🤖 AI Summary
This work addresses deployment bottlenecks in generative world-action models for embodied manipulation tasks—specifically, redundant pixel reconstruction, linearly growing memory consumption, and high inference latency—by introducing the Causal Latent World Model (CLWM). CLWM leverages DINOv2 features as generative targets to disentangle interaction semantics from visual noise and incorporates a constant-memory dual-state test-time training (TTT) mechanism alongside an asynchronous speculative inference strategy to substantially reduce latency. Integrated within the online EmbodiChain framework, which enables continuous injection of physically realistic trajectories, CLWM achieves state-of-the-art performance in complex dual-arm simulation environments and demonstrates, for the first time, zero-shot sim-to-real transfer that surpasses fine-tuned real-data baselines.
📝 Abstract
Deploying generative World-Action Models for manipulation is severely bottlenecked by redundant pixel-level reconstruction, $\mathcal{O}(T)$ memory scaling, and sequential inference latency. We introduce the Causal Latent World Model (CLWM), which employs DINOv3 features as generative targets to disentangle interaction semantics from visual noise, yielding highly robust domain generalization. To overcome memory scaling, CLWM features a Dual-State Test-Time Training (TTT) Memory that guarantees a strict $\mathcal{O}(1)$ footprint for long-horizon tasks.

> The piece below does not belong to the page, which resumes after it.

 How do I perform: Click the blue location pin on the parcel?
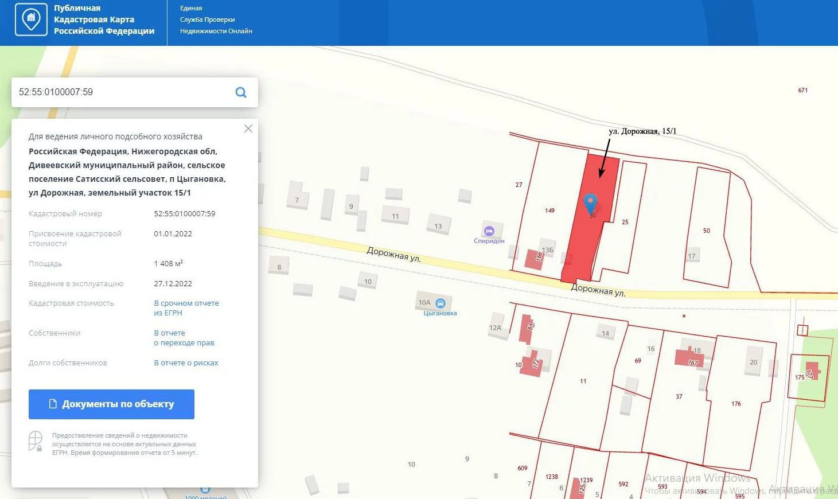[590, 202]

To overcome deployment latency, we propose Speculative Asynchronous Inference (SAI) to mask partial diffusion denoising behind physical execution, cutting blocking latency by about $50\%$. To scale robust policies, we present EmbodiChain, an online framework that establishes the Efficiency Law by injecting an infinite flow of physics-grounded trajectories during training. Extensive experiments validate that CLWM achieves state-of-the-art performance in complex dual-arm simulation and unprecedented zero-shot sim-to-real transfer on physical robots, outperforming baselines explicitly finetuned on real-world data.